Reproduce the part of the material below that opens with the line containing "Open the date range calendar icon" and closes with the line containing "click(611, 10)", keeping every line unchanged. Include both of those lines.

________

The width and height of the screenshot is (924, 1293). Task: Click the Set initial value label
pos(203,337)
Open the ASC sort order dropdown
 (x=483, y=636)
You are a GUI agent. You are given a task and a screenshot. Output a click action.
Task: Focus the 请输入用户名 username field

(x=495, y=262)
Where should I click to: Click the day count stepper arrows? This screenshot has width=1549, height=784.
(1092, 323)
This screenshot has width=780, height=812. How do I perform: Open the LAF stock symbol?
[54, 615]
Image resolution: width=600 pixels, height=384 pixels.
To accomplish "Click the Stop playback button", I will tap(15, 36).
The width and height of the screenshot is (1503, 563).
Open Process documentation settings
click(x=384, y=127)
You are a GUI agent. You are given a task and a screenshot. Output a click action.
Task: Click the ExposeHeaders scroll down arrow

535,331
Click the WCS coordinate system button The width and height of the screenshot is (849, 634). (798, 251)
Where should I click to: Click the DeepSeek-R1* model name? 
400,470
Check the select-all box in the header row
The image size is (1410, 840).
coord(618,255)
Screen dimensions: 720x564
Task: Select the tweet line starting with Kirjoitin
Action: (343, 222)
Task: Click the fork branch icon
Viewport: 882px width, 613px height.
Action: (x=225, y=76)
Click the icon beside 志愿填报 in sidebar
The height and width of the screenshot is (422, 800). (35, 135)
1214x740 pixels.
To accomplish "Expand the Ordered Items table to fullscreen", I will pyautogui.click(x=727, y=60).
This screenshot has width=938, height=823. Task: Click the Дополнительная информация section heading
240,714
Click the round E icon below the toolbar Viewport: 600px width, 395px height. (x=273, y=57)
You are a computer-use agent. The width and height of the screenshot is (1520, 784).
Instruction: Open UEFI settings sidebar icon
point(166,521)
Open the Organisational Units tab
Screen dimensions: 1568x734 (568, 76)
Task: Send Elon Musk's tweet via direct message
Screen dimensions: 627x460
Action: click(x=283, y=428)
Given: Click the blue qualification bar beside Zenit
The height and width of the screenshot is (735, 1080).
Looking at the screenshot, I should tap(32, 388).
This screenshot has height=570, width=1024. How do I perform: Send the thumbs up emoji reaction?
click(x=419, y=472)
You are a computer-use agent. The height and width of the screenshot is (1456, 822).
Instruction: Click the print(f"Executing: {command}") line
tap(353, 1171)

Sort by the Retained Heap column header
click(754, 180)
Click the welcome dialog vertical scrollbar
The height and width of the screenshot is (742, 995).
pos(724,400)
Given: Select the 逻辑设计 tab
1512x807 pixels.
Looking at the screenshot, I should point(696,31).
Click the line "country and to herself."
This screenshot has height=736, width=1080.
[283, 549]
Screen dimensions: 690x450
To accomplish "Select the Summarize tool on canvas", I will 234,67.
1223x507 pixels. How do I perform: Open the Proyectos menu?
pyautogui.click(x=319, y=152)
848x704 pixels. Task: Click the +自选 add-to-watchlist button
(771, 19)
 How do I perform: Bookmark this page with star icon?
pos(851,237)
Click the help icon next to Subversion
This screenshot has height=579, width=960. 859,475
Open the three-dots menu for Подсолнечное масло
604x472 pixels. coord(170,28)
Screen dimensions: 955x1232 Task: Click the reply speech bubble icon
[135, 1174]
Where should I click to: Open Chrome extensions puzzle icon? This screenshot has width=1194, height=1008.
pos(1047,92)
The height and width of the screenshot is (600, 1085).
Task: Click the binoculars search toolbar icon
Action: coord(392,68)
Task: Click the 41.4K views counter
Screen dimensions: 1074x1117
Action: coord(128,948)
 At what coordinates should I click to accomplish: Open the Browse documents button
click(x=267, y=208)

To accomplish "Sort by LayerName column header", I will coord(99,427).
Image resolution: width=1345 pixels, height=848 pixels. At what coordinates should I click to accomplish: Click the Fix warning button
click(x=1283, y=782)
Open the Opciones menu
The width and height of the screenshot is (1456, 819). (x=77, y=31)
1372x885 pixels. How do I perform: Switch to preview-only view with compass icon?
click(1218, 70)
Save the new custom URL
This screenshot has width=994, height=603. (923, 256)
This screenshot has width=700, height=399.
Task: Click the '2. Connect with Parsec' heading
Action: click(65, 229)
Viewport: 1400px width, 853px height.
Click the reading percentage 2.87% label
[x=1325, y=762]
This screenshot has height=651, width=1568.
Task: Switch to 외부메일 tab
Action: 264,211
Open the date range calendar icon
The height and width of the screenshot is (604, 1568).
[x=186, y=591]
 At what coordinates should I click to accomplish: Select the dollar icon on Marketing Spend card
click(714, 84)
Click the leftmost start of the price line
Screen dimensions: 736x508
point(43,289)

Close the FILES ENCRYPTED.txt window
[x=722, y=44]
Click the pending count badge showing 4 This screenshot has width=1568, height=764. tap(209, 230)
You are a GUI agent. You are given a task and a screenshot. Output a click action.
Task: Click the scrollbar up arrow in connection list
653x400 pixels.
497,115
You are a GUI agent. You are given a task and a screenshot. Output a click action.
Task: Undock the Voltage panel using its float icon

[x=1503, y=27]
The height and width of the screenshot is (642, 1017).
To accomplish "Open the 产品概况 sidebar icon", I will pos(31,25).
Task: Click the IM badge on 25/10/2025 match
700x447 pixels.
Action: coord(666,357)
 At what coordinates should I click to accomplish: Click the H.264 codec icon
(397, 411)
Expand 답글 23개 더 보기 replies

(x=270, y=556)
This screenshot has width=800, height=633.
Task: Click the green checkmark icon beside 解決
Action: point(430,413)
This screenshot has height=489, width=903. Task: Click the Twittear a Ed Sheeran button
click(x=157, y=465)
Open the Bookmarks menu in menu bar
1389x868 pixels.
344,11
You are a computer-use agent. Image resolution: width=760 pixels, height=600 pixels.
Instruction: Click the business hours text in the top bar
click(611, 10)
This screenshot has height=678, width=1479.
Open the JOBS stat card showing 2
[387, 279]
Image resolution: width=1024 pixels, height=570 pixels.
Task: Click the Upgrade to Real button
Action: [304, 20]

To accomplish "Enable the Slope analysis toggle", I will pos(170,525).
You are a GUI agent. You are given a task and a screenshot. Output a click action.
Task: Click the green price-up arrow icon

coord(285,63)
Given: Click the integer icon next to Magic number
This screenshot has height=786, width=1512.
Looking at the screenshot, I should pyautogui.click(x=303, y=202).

________

Worked solution =>
Open the date range calendar icon
The height and width of the screenshot is (604, 1568).
[x=186, y=591]
 At what coordinates should I click to accomplish: Select the dollar icon on Marketing Spend card
click(714, 84)
Click the leftmost start of the price line
Screen dimensions: 736x508
point(43,289)

Close the FILES ENCRYPTED.txt window
[x=722, y=44]
Click the pending count badge showing 4 This screenshot has width=1568, height=764. tap(209, 230)
You are a GUI agent. You are given a task and a screenshot. Output a click action.
Task: Click the scrollbar up arrow in connection list
653x400 pixels.
497,115
You are a GUI agent. You are given a task and a screenshot. Output a click action.
Task: Undock the Voltage panel using its float icon

[x=1503, y=27]
The height and width of the screenshot is (642, 1017).
To accomplish "Open the 产品概况 sidebar icon", I will pos(31,25).
Task: Click the IM badge on 25/10/2025 match
700x447 pixels.
Action: coord(666,357)
 At what coordinates should I click to accomplish: Click the H.264 codec icon
(397, 411)
Expand 답글 23개 더 보기 replies

(x=270, y=556)
This screenshot has width=800, height=633.
Task: Click the green checkmark icon beside 解決
Action: point(430,413)
This screenshot has height=489, width=903. Task: Click the Twittear a Ed Sheeran button
click(x=157, y=465)
Open the Bookmarks menu in menu bar
1389x868 pixels.
344,11
You are a computer-use agent. Image resolution: width=760 pixels, height=600 pixels.
Instruction: Click the business hours text in the top bar
click(611, 10)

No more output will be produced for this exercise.